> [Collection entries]

----------------------------------------

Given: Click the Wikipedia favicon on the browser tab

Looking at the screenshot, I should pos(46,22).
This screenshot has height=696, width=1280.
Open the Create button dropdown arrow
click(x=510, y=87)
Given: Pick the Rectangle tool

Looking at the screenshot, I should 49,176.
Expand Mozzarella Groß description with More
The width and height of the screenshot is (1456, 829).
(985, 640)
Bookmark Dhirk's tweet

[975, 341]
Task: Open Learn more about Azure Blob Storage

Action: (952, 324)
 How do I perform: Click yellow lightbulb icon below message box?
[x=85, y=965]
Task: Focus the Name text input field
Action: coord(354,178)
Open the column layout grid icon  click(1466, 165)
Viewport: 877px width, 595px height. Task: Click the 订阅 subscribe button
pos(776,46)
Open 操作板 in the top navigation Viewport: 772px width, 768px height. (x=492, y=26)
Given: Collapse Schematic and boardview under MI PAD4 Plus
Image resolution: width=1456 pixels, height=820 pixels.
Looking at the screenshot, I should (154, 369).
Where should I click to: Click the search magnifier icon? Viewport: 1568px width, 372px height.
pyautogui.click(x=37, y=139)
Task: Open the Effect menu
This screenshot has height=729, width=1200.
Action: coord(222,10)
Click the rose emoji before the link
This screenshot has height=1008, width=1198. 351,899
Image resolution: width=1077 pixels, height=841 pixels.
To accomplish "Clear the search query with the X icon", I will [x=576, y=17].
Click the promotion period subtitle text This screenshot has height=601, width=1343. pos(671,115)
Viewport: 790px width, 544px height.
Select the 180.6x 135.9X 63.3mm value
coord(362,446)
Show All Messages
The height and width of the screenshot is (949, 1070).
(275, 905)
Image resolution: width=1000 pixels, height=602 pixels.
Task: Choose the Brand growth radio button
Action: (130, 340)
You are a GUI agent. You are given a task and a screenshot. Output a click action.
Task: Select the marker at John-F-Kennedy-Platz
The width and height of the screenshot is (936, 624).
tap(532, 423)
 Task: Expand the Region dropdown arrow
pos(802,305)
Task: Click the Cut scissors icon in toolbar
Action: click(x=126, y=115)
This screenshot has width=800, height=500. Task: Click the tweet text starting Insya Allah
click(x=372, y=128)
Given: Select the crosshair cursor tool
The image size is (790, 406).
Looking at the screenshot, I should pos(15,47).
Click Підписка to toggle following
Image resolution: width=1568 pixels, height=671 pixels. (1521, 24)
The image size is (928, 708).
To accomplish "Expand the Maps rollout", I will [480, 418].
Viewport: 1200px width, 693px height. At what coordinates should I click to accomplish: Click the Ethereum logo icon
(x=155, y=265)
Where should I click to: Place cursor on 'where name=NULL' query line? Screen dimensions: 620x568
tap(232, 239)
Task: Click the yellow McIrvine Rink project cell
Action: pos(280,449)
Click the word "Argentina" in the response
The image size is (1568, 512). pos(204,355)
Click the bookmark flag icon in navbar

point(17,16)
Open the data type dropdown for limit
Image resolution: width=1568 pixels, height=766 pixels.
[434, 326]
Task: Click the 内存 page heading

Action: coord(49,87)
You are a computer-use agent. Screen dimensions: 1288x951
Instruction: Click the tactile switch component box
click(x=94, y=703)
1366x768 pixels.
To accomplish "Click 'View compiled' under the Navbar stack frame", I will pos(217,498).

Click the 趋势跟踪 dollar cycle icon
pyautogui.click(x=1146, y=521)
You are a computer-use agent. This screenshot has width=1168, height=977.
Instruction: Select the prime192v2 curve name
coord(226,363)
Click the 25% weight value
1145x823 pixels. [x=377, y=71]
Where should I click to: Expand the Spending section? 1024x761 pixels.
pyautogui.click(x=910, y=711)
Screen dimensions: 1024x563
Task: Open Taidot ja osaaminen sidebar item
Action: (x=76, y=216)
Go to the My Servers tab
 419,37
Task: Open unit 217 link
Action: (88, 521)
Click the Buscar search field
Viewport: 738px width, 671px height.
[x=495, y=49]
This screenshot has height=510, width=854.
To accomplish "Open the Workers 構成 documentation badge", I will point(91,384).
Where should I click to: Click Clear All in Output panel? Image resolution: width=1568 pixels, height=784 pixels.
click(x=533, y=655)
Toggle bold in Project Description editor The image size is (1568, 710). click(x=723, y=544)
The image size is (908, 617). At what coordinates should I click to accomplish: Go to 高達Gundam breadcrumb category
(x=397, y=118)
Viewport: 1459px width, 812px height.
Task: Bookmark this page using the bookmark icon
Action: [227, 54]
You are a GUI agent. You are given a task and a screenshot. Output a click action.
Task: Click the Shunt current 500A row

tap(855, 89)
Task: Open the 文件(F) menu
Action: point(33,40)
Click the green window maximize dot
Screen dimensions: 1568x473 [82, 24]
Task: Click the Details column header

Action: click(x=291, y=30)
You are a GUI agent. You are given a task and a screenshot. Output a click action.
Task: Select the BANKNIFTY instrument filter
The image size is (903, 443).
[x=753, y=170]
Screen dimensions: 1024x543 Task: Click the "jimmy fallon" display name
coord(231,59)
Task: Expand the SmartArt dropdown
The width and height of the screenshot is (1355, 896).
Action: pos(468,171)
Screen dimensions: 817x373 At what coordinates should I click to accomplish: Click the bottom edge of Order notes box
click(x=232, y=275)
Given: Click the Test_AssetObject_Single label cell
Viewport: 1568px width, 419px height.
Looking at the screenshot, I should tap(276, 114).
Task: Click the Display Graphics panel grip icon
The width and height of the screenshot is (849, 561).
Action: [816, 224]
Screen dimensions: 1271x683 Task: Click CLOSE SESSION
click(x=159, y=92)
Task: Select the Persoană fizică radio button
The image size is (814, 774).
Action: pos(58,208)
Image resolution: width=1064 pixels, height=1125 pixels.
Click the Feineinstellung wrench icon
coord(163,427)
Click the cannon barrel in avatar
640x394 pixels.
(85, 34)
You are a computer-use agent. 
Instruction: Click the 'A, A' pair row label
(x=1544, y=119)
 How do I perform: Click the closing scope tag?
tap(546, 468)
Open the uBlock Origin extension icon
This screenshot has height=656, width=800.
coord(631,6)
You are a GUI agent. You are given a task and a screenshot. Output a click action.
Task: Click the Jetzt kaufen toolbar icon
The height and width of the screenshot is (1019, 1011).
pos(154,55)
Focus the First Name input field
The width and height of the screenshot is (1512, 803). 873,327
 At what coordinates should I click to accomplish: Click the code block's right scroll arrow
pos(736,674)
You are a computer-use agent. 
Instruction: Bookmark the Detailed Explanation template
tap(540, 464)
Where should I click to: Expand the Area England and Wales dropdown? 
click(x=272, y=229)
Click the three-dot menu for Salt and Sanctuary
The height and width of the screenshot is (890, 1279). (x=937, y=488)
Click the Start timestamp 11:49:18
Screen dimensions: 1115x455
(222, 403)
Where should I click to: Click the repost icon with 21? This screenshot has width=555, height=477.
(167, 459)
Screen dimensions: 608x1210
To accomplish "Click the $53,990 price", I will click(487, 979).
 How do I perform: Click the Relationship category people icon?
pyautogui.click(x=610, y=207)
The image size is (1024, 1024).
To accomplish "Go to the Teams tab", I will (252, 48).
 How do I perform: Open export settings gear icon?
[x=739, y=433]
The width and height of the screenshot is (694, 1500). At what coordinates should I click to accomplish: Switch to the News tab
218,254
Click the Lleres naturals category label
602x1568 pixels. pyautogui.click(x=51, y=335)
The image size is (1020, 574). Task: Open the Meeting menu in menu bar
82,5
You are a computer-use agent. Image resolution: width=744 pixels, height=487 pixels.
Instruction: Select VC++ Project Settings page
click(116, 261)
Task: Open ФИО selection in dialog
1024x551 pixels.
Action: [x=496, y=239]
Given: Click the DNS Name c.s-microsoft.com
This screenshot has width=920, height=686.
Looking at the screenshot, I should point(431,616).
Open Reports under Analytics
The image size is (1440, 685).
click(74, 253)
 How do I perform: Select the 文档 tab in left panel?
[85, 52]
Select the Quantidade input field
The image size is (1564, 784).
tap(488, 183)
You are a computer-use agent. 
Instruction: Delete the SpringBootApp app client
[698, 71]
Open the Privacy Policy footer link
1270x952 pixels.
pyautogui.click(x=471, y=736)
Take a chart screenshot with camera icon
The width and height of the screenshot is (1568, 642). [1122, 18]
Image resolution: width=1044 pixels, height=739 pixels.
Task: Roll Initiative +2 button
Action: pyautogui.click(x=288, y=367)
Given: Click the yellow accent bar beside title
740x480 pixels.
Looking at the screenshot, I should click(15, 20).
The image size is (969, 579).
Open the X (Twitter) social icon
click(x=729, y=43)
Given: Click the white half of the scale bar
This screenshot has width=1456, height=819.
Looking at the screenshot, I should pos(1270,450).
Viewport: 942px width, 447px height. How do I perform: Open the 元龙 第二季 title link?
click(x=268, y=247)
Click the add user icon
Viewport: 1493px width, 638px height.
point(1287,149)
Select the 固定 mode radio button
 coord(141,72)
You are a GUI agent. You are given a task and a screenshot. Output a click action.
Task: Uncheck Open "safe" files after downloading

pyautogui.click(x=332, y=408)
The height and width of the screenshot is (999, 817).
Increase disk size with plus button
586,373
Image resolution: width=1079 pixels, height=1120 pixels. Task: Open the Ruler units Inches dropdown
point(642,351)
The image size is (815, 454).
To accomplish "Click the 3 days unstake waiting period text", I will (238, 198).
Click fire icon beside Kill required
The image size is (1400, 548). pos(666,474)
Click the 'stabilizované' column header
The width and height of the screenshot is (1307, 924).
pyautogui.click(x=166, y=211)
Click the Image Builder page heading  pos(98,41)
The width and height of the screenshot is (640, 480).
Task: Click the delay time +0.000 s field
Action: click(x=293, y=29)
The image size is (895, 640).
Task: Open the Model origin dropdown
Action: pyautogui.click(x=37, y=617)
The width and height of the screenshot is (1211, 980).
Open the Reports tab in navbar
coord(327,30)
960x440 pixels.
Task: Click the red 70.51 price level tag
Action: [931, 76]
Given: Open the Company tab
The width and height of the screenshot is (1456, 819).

----------------------------------------

> [WHAT THE TASK ASKS]
From the records above, transcribe exactly the run of lines that opens with the line holding "Click the green window maximize dot" and closes with the line holding "Image resolution: width=1064", both included.

> [COMPLETED EXERCISE]
Click the green window maximize dot
Screen dimensions: 1568x473 [82, 24]
Task: Click the Details column header

Action: click(x=291, y=30)
You are a GUI agent. You are given a task and a screenshot. Output a click action.
Task: Select the BANKNIFTY instrument filter
The image size is (903, 443).
[x=753, y=170]
Screen dimensions: 1024x543 Task: Click the "jimmy fallon" display name
coord(231,59)
Task: Expand the SmartArt dropdown
The width and height of the screenshot is (1355, 896).
Action: pos(468,171)
Screen dimensions: 817x373 At what coordinates should I click to accomplish: Click the bottom edge of Order notes box
click(x=232, y=275)
Given: Click the Test_AssetObject_Single label cell
Viewport: 1568px width, 419px height.
Looking at the screenshot, I should tap(276, 114).
Task: Click the Display Graphics panel grip icon
The width and height of the screenshot is (849, 561).
Action: [816, 224]
Screen dimensions: 1271x683 Task: Click CLOSE SESSION
click(x=159, y=92)
Task: Select the Persoană fizică radio button
The image size is (814, 774).
Action: pos(58,208)
Image resolution: width=1064 pixels, height=1125 pixels.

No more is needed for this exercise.